年功型処遇変更のシナリオ
岸田首相は,先日のアメリカ出張で,ニューヨークの証券取引所での講演をした際に,労働市場の改革についてアピールしました。日本語版が外務省のHPで掲載されています。5つの優先課題があるとしたうえで,「第1に、「人への投資」だ。 デジタル化・グリーン化は経済を大きく変えた。これから,大きな付加価値を生み出す源泉となるのは,有形資産ではなく無形資産。中でも,人的資本だ。だから,人的資本を重視する社会をつくりあげていく。まずは労働市場の改革。日本の経済界とも協力し,メンバーシップに基づく年功的な職能給の仕組みを,個々の企業の実情に応じて,ジョブ型の職務給中心の日本に合ったシステムに見直す。これにより労働移動を円滑化し,高い賃金を払えば,高いスキルの人材が集まり,その結果,労働生産性が上がり,更に高い賃金を払うことができるというサイクルを生み出していく。そのために,労働移動を促しながら,就業者のデジタル分野などでのリスキリング支援を大幅に強化する。」とされています。日本語版ではキーワードは盛り込まれているのですが,英語版でみると,少しインパクトが小さい感じもしました。いずれにせよ,経済界と協力して年功型の処遇を変えるということを,すんなりそのまま信じるほどアメリカの投資家は甘くないと思います。労働市場改革は,新しい資本主義などと同じように,それだけではほとんど意味がない言葉です。

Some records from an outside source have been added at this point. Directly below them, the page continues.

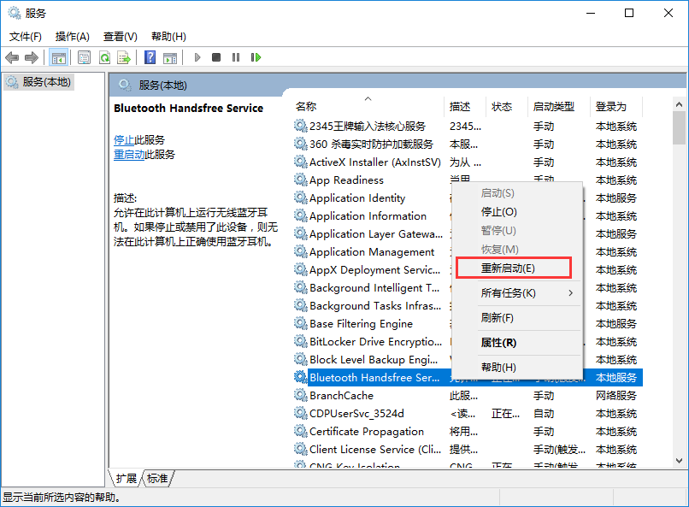Click the back navigation arrow
Viewport: 689px width, 507px height.
[x=12, y=57]
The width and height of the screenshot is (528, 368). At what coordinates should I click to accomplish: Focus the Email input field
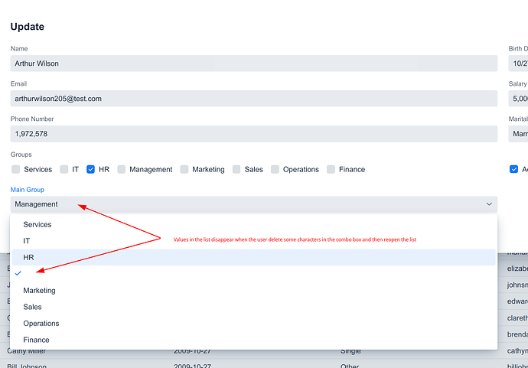coord(253,99)
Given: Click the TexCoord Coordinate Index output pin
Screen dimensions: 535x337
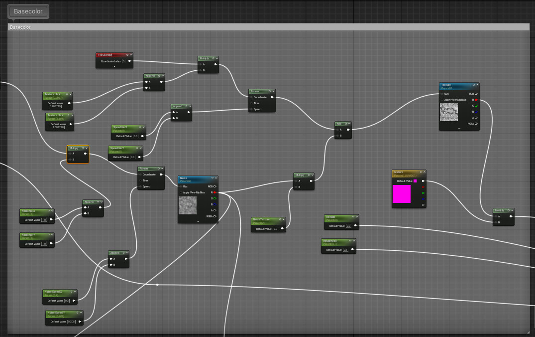Looking at the screenshot, I should pyautogui.click(x=130, y=61).
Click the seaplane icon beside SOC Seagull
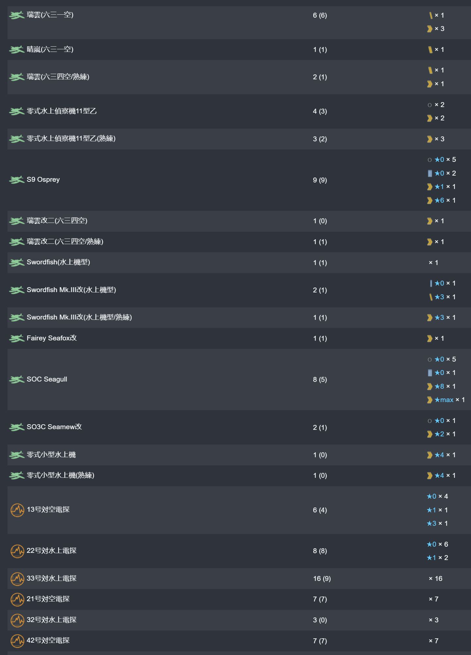 click(16, 380)
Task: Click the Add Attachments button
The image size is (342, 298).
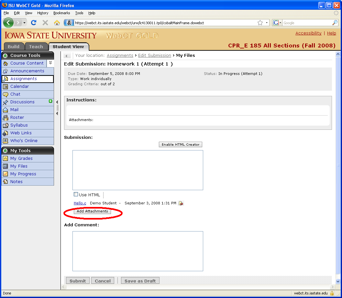Action: (x=92, y=211)
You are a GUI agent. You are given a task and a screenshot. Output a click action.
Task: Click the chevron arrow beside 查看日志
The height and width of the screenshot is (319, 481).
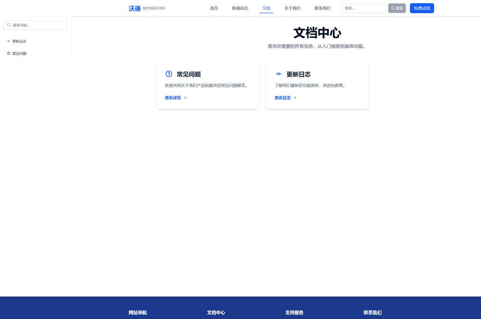click(x=295, y=98)
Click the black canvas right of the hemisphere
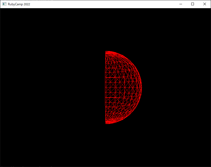Image resolution: width=211 pixels, height=167 pixels. coord(176,87)
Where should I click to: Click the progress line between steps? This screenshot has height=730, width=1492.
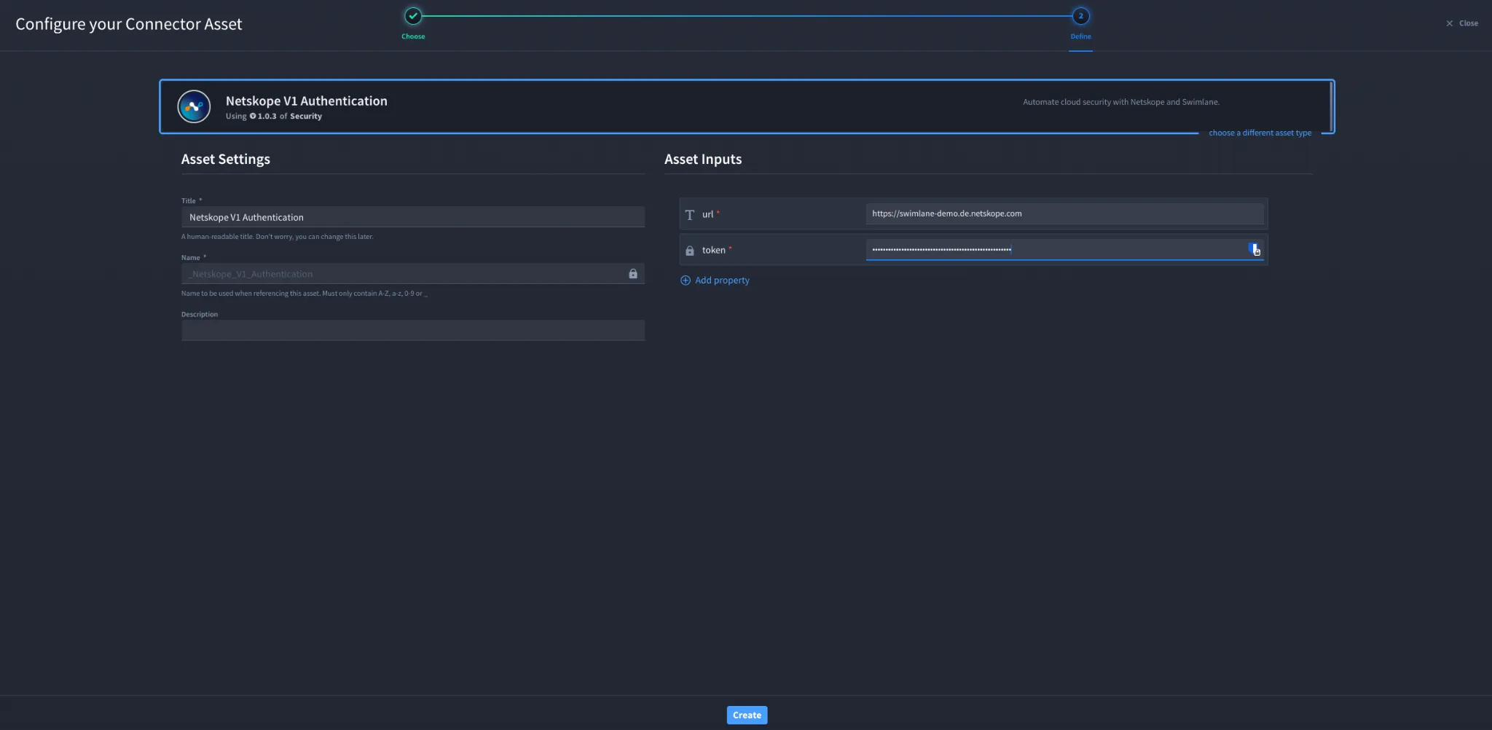pyautogui.click(x=747, y=16)
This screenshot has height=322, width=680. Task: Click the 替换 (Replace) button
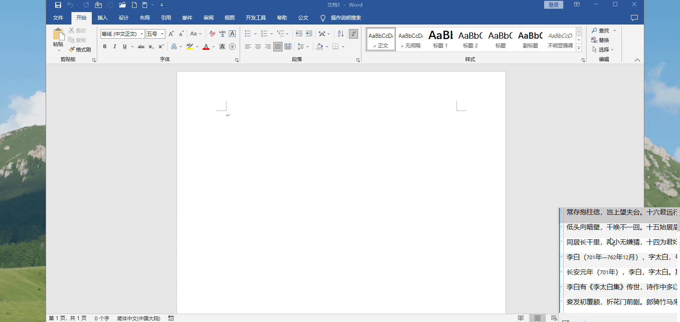600,40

年功的な職能給を職務給に変えるというのですが,経済界も協力してというのは,どういうことなのでしょうかね。経団連が音頭をとって,職能給を止めようということになるのでしょうか。そもそも年功型の処遇は,どうして存在しているのかが重要です。私も,年功型の処遇は変わっていくと考えていますし,企業は変えていくことになるでしょう。ただ,それを引き起こすのは技術革新などの客観的な要因です。年功型処遇は,長期雇用や企業内人材育成というものと密接に関係しているものです。これが日本型雇用システムです。まずは,このシステムの功罪をしっかり総括して,何が問題であるのかをきちんと示す必要があるでしょう。年来の労働市場改革の試みがうまくいっていないのは,このような総括をしないまま,票になりそうなところだけ手を入れていこうとするからです。同一労働同一賃金という名の不合理な格差の禁止規定なども,その類いです。
DXによる定型的な業務の消滅,非定型的な業務に従事するプロ人材の需要の増大,技術革新のスピードによる企業内人材教育の難しさ,外部労働市場から労働力を調達する必要性などがあいまって,これまでの日本型雇用システムが激変して,それが賃金体系などに影響していくという一連の大きな構造改革を見据えた改革提言でなければなりません。
「スローガン」というのは,ときには必要ですが,それが行きすぎると,あとに失望がきて,政府の信用がなくなります。国内だけでなく,国外での信用も落とすようなことはやめてもらいたいものです。いずれにせよ,この問題では,解雇改革にどこまで本気で取り組めるかは避けて通れません。岸田首相は,解雇改革に本気で取り組めるでしょうか。まずは山本陽大さんの『解雇の金銭解決制度に関する研究』をしっかり読んで勉強してもらいたいものです。